MEC exam sample weights should be used for analyses.
NHANES Demographic and Other Related Variables
The analysis of NHANES laboratory data must be conducted using the appropriate survey design and demographic variables. The NHANES 2013-2014 Demographics File contains demographic data, health indicators, and other related information collected during household interviews as well as the sample design variables. The recommended procedure for variance estimation requires use of stratum and PSU variables (SDMVSTRA and SDMVPSU, respectively) in the demographic data file.
This laboratory data file can be linked to the other NHANES data files using the unique survey participant identifier (i.e., SEQN).
The Questionnaire data files contain socio-economic data, health indicators, and other related information collected during household interviews. Certain sensitive data on respondents under 18 years of age (e.g. HPV typing results, sexual behavior variables) are not included in the public use files. These data may be requested as described in the NHANES guidelines.
Roche Cobas HPV DNA Test
The Roche Cobas HPV test is qualitative and only determines the presence or absence of high-risk HPV. If any analyte HPV 16, HPV 18 or Other High-risk is indicated as positive (POS) in the Cobas result file the result for the sample ID will be recorded as positive. If all of the HPV analytes are negative (NEG) in the Cobas result file the result for the sample ID will be recorded as negative.

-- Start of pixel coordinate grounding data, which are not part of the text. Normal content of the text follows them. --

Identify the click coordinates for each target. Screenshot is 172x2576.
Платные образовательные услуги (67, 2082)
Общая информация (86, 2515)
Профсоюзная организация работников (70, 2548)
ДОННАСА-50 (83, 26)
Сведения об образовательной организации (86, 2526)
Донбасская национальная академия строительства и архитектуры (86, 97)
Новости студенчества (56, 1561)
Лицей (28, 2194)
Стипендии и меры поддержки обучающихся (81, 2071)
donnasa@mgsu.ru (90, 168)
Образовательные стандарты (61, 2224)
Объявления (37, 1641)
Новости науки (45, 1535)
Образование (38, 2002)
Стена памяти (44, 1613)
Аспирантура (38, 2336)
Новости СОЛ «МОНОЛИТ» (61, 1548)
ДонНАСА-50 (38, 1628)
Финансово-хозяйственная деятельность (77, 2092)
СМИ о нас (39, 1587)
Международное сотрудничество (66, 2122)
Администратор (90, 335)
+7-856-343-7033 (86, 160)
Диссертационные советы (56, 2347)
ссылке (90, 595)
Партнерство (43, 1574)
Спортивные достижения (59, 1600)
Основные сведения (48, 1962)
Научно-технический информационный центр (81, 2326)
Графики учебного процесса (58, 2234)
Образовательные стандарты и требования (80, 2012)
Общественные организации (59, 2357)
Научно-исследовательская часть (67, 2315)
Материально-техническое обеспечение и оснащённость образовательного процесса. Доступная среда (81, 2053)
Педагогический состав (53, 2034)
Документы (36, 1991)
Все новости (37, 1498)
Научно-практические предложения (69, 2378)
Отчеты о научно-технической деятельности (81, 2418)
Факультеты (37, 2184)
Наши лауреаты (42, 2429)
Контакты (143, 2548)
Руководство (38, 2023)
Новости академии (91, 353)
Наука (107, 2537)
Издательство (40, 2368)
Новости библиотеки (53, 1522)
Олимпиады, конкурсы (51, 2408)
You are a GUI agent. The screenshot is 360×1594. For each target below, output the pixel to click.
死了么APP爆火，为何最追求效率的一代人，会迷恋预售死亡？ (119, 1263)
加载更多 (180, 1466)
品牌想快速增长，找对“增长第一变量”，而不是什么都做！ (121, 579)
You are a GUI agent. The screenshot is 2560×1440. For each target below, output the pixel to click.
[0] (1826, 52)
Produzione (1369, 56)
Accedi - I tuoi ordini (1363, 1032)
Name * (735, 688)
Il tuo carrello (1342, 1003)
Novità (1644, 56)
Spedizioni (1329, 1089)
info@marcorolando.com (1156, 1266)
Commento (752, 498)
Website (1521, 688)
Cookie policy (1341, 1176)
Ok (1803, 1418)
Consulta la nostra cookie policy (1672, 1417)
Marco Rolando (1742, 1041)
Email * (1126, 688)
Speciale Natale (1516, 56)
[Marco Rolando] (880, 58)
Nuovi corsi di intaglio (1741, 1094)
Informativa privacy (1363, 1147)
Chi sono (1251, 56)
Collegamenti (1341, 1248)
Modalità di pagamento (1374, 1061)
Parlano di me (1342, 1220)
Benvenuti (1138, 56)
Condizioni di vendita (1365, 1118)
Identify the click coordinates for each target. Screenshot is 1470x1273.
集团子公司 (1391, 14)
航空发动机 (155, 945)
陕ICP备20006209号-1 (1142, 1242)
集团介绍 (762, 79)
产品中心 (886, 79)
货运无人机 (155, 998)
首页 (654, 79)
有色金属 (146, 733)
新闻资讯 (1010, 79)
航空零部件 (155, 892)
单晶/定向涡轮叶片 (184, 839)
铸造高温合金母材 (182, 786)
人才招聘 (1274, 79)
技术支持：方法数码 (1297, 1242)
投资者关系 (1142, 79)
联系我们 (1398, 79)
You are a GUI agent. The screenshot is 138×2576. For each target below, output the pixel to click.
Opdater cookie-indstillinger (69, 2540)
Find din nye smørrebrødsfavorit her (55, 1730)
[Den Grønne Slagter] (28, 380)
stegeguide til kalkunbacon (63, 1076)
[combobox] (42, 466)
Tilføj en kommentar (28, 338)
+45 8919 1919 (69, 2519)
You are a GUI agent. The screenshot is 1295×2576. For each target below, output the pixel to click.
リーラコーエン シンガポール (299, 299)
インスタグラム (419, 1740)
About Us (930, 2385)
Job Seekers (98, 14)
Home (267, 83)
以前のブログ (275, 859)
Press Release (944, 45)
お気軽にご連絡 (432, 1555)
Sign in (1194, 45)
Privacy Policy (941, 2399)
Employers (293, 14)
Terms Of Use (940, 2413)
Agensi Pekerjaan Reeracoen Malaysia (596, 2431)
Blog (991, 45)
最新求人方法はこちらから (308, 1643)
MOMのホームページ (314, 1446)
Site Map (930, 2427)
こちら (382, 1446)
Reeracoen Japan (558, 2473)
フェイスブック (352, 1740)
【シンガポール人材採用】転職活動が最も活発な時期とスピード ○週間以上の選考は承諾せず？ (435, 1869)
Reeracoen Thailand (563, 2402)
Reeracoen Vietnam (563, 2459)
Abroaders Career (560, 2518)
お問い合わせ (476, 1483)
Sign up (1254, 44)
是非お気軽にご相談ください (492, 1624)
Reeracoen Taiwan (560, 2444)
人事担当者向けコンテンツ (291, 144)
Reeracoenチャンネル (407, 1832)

If any of the analytes are indicated as invalid in the Cobas result file, the DNA from that sample will be re-tested one time to obtain valid results. If the repeated result are still invalid the final result will be recorded as invalid.
HPV PCR Assay
HPV Summary Variable
The HPV PCR Summary variable (LBDRPCR) indicates if at least one type is positive (LBDRPCR=1), the sample is negative (LBDRPCR=2), the sample is inadequate (LBDRPCR=3), or the sample is missing (LBDRPCR=.).
If beta-globin is not present (both LBDRHP and LBDRLP are negative) in the sample and no HPV type is detected, the sample is coded as inadequate.
If any of the types on the strips (LBDR06-LBDRPI) are positive, the sample is coded as positive. If all of the types on the strip are coded as negative, and beta-globin is detected (either LBDRHP or LBDRLP is positive) the sample is coded as negative.
Variables LBDRHP through LBDRPI are from the RUO Roche Linear Array HPV typing assay, however LBDR52 also includes information from a type-specific assay for HPV 52. The Linear Array typing strip includes an XR probe that hybridizes with HPV 52 as well as HPV types 33, 35 and 58. Samples positive for the XR probe and 33, 35, or 58 require specific testing to confirm the presence of HPV 52.
Since this data is reported as qualitative data the use of lower LLODs is not applicable.
The public release data file includes HPV data for participants aged 18–59. Data for youth aged 14–17 years are available through the NCHS Research Data Center (RDC).